Smart working e tecnologia informatica nella Pubblica Amministrazione


di Luigi Buonomo [*]

Luigi Buonuomo 39

“Non possiamo affrontare il futuro con una Pubblica Amministrazione del passato” è una citazione dell’ex presidente degli Stati Uniti, Barack Obama, che invitava a riflettere su quanto fosse necessario che la Pubblica Amministrazione si attrezzasse per affrontare sfide sempre più complesse avviando un importante processo di innovazione culturale, istituzionale e organizzativo.

La lentezza con la quale questo processo di innovazione stava e sta tuttora procedendo in Italia, ha mostrato i suoi effetti in relazione allo smart working, diventato modalità ordinaria di svolgimento della prestazione lavorativa nelle Pubbliche Amministrazioni (art. 84 DL n. 18/2020) a seguito dell’emergenza epidemiologica da SARS-CoV-2. Questa circostanza ha impresso una sostanziale accelerazione tanto all’attivazione di questa modalità lavorativa, estesa al pubblico impiego con la Legge n. 124/2015 e declinata in dettaglio con la Direttiva n. 3 del 2017 del Presidente del Consiglio dei ministri, quanto, più in generale, al percorso di trasformazione digitale, anch’esso invero già previsto dal legislatore a partire dal 2005 con l’emanazione del D.Lgs. n. 82/2005.

Il tutto, però, è avvenuto in assenza della adeguata progettazione, sperimentazione, comunicazione, sensibilizzazione, formazione e monitoraggio che questo modello organizzativo richiede. Infatti, occorre subito chiarire che fare smart working è cosa diversa dall’inviare una e-mail ovvero dall’accendere una webcam per fare una video conferenza. Fare smart working vuol dire predisporre una infrastruttura hardware e software compatibile con il lavoro fuori sede, investire sulla crescita delle competenze digitali del dipendente, organizzare il lavoro in modo nuovo ridefinendo i processi di misurazione e valutazione della performance.
 

Le componenti infrastrutturali


Buonomo 39 1Per quanto attiene alle componenti infrastrutturali, bisogna distinguere tra quelle hardware e software: tra le prime rientrano tipicamente i Personal Computer ovvero i dispositivi ad essi assimilabili e la connettività di rete; tra le seconde le applicazioni di collaborazione, di elaborazione di dati e quelle gestionali tipiche di ciascuna Amministrazione.

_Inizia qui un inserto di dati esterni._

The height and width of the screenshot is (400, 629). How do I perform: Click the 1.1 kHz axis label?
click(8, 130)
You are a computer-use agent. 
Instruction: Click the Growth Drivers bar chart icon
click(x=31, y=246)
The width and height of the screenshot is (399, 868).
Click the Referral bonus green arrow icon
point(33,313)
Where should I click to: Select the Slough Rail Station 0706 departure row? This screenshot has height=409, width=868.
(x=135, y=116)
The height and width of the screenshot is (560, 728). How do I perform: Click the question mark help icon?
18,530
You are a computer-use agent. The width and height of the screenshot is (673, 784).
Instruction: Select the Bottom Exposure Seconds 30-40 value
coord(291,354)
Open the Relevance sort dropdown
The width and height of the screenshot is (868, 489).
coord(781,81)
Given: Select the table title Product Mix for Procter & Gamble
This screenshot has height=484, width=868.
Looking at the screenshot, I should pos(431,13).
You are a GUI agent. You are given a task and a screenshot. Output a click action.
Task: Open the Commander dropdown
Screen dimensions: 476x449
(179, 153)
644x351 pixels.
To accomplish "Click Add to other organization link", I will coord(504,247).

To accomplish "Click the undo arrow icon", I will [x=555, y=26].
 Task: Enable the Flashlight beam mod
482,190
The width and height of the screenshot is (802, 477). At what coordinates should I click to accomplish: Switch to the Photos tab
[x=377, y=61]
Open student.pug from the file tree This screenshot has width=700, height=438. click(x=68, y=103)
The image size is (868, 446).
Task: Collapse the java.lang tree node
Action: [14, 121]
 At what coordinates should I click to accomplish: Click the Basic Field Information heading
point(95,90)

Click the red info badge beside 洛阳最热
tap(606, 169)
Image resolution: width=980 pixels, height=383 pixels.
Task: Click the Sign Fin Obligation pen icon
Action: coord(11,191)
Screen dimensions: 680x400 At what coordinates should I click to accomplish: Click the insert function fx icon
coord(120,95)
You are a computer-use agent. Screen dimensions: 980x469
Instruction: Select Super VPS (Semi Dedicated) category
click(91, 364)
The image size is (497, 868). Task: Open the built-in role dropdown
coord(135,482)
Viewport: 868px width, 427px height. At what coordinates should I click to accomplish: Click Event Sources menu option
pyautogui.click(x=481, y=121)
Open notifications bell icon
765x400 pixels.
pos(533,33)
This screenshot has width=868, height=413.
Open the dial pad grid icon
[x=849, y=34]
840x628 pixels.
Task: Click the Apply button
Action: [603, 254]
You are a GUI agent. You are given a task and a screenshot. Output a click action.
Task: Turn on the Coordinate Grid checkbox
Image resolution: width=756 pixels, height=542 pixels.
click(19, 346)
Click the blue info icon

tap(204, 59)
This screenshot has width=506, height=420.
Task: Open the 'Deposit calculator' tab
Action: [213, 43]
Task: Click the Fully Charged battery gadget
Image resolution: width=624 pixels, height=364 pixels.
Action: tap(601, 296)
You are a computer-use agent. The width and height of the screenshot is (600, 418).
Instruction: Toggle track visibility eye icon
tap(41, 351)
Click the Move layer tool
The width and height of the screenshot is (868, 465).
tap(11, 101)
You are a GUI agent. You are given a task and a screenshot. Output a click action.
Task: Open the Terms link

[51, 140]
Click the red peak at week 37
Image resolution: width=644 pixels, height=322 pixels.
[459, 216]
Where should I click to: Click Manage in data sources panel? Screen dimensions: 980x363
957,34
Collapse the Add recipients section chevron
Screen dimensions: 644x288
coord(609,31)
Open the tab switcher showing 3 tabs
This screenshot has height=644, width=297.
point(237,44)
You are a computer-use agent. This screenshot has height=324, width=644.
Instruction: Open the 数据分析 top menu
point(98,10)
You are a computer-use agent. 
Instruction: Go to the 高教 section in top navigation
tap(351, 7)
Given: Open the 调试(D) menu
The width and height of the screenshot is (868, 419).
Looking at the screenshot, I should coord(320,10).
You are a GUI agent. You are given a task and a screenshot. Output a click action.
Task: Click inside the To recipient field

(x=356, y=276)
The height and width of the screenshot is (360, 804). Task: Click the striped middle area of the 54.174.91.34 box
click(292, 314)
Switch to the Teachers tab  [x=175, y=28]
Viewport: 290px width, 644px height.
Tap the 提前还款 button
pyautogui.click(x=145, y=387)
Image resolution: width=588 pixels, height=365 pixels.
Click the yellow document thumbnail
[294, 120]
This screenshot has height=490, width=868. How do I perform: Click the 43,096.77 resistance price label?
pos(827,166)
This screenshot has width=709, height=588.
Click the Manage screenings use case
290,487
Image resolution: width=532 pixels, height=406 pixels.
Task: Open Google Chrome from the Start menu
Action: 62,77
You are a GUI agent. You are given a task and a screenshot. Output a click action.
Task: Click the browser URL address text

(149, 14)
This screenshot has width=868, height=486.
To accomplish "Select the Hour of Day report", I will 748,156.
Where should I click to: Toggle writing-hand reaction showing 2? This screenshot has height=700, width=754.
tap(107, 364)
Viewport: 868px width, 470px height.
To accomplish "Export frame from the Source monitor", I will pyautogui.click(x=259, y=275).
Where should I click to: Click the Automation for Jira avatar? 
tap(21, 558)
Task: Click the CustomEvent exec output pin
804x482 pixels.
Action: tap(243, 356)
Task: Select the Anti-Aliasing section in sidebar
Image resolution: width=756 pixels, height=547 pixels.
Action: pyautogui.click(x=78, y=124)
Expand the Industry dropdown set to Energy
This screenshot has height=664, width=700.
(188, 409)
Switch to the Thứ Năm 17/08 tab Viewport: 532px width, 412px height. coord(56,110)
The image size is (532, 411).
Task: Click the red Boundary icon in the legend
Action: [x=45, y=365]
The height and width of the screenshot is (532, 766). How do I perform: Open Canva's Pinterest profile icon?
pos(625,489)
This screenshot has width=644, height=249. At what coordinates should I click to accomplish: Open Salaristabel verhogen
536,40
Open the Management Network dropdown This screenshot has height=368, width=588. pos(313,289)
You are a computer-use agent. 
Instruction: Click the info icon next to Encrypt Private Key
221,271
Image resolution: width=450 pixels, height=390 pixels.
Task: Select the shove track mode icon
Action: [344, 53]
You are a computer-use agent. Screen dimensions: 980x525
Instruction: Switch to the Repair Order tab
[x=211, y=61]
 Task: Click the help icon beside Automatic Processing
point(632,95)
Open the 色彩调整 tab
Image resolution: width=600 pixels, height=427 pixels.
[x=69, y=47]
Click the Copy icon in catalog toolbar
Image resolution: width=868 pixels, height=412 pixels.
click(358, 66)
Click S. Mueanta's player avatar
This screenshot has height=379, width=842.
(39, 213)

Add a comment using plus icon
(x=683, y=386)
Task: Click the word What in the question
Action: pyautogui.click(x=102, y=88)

In primo luogo, il lavoro agile presuppone che il dipendente disponga di una adeguata connettività di rete. Se infatti il Personal Computer (ovvero altri dispositivi analoghi) può essere anche fornito dall’Amministrazione di appartenenza, la connettività è tipicamente onere dello smart worker e, da un punto di vista tecnologico, è ciò che lo distingue dal telelavorista di cui alla Legge n. 191/98 (c.d. Bassanini-ter).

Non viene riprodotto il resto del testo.